Of course, such faith means also that our Lord gets a full glimpse of us.
He gets a full glimpse of our fallenness, sees the full expose of our shame. It's funny, though - our shame isn't shame to Him. He's not embarrassed for us, the way we think He might be. He's not embarrassed for Himself, the way we think maybe He might be. He's not embarrassed at all by our shame the way that we are or the way that we would be if we saw someone else exposed. He's heart-broken.
We know this because of the way He responds to Adam and Eve. When He sees them naked in the Garden for the thousandth time, hiding in shame for the first, His response is not, Oh my! You're NAKED! as though nakedness itself were some sort of terrible thing.
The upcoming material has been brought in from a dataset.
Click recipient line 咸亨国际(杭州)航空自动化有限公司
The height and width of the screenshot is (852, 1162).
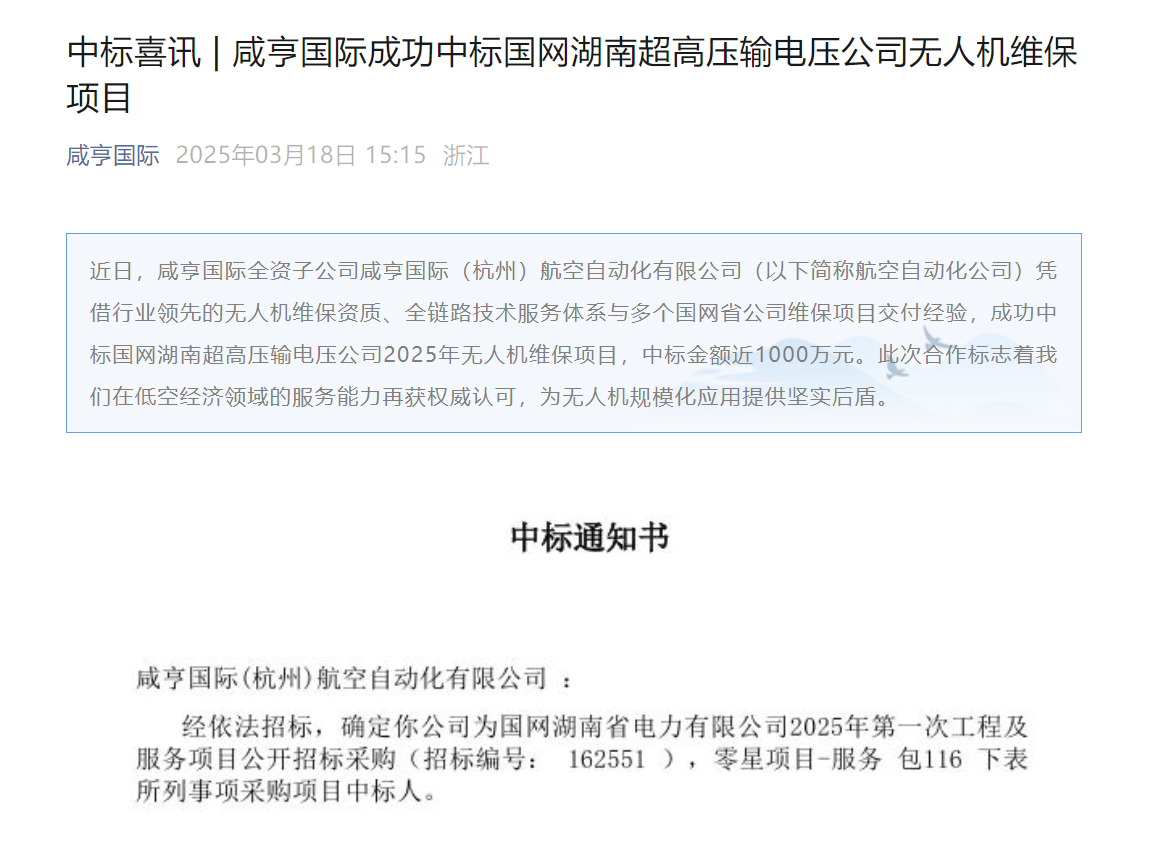click(341, 678)
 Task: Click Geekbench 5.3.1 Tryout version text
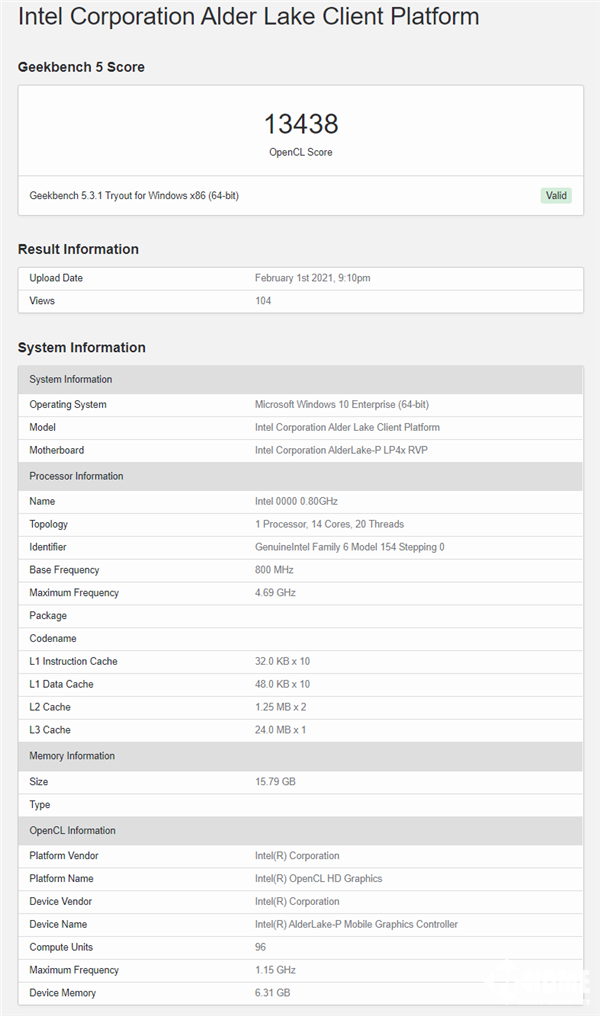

His response is rather, Who told you that you were naked?
And really, this question is a question of the reverse. The question is not who told Adam and Eve that they were naked, but who told them that they didn't have to be. Who told them that they shouldn't be? Who told them that there were other options besides "naked"? And, by the way, the answer here is nobody because whoever seems to have convinced them that they were naked did not offer to make them any clothes; only God does that. So it's a seed planted without covering.
Gather that. The seed that exposed our shame is a naked seed itself. It was given empty, bare. It promised nothing but ruined everything.
That's what shame does. It's a waste. It plants itself in open fields, then lies fallow because there never was any life in it. There never was a way for it to produce anything at all. What it does is to take up a space that doesn't belong to it, to prevent anything else from growing there.
What it does is convince us that we must not be seen, not because it is important to shame that we be hidden but because shame understands that though we seek, we can never find if we cannot be found.